In 1986, MM&M ran a story on device firm Dow Corning Wright’s “venture into satellite education” via CME video teleconferences. Around this time, the AMA began pilots of optical videodisc systems to present patient management problems to physicians. The man spearheading this effort, Leo L. Leveridge, MD, noted in 1983, “We are on the threshold of a revolution in communication potentially as significant to education as the one which followed the invention of movable type.”

In 1980, MM&M saw a demand for self-directed learning: “If we [ask] physicians in 1985, ‘What is CME,’ they will talk less about lectures and conferences and rounds and meetings and more about the learning activities they carry out on their own.” It took some time, but online CME began appearing in the early 1990s. Then in 1995, SCP Communications and Peter Frishauf launched Medscape, a Web site designed for free access to peer-reviewed articles and pictures of use in patient care. It would become one of the most trusted sources of health content to millions.
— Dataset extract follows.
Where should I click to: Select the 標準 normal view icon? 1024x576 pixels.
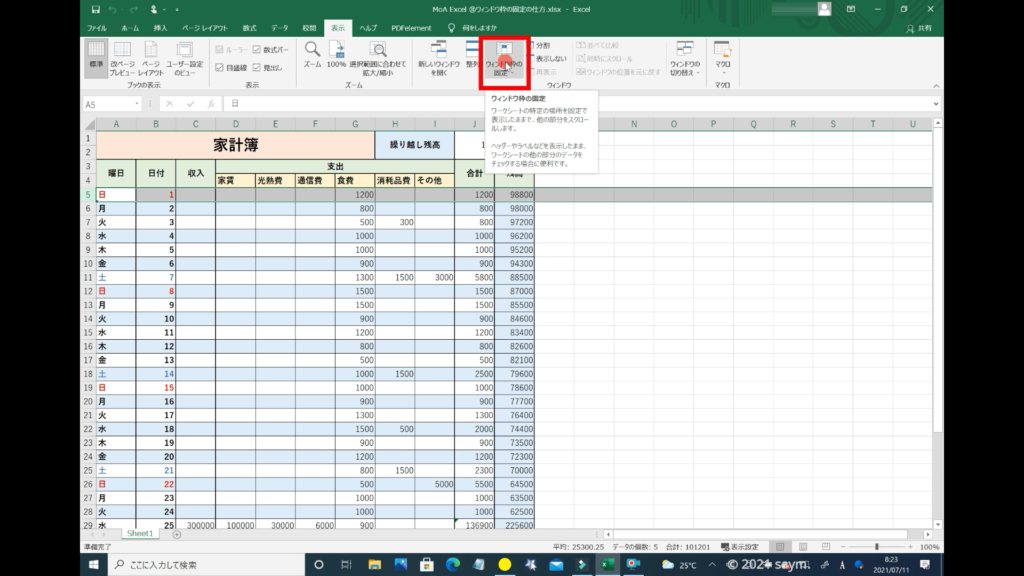[x=95, y=56]
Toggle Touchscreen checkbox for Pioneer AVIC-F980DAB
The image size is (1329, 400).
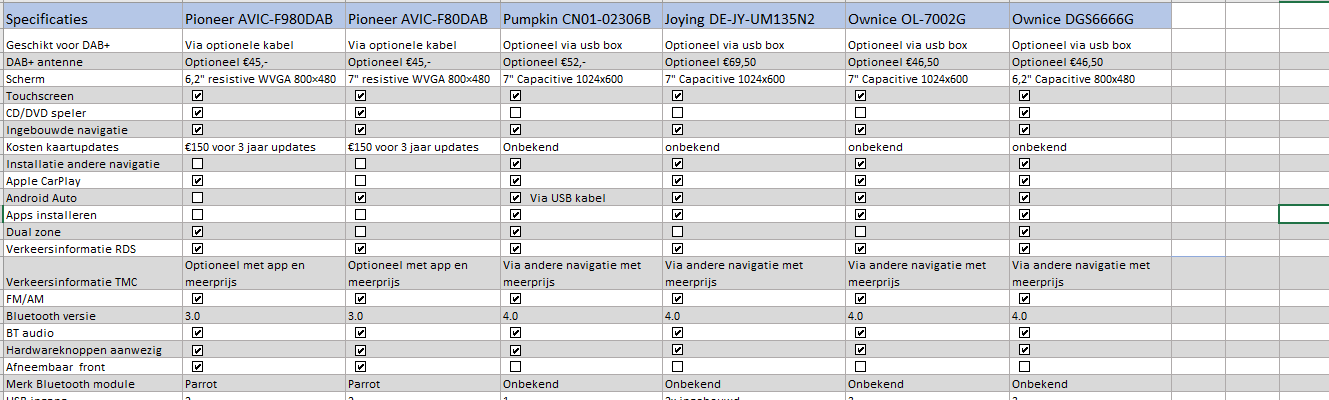point(197,96)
Now, in addition to online enduring materials, video and podcasts, the AMA and AAFP award credit for Web-based point-of-care learning on topics relevant to physicians’ clinical practice, and performance improvement efforts. It’s safe to say this is a giant leap forward.


Computers in the office? No thanks
A recent survey of physicians by MD Net Guide and Oncology Net Guide found that 50% of docs spend at least eight hours a week online, while 60% of these said that more than two-fifths of their online time was spent on professional activities (70% said they use it for CME).

How things have changed. In 1979, an AMA House of Delegates study asked 3,551 doctors: “Should a physician have access to a computer terminal at the time and place he or she formulates diagnostic and therapeutic plans?” Fully 58% replied “No.”


DATELINE:
1968: AMA unveils physicians recognition award.

1972: New Mexico becomes first state to mandate CME for doctors.

1974: The Alliance for CME holds first informal meeting in New York City.

1981: The Accreditation Council for CME holds first meeting.

1990: Sen. Ted Kennedy leads hearings on marketing and CME; AMA forms Task Force on Industry-Provider Collaboration.

1991: PW’s Professional Postgraduate Services Group is the first communications company to be accredited.

1992: ACCME Standards for Commercial Support; FDA’s Draft Policy Statement on Industry-Supported Scientific and Educational Activities; Washington Legal Foundation’s suit against FDA.

1995: Medscape launches Web site, offering free access to 100 peer-reviewed articles.

1997: FDA issues final Guidance for Industry Supported Scientific and Educational Activities.

2003: OIG issues Compliance Program Guidance for Pharmaceutical Manufacturers.

2004: Pfizer agrees to $430 million settlement related to off-label marketing of Neurontin.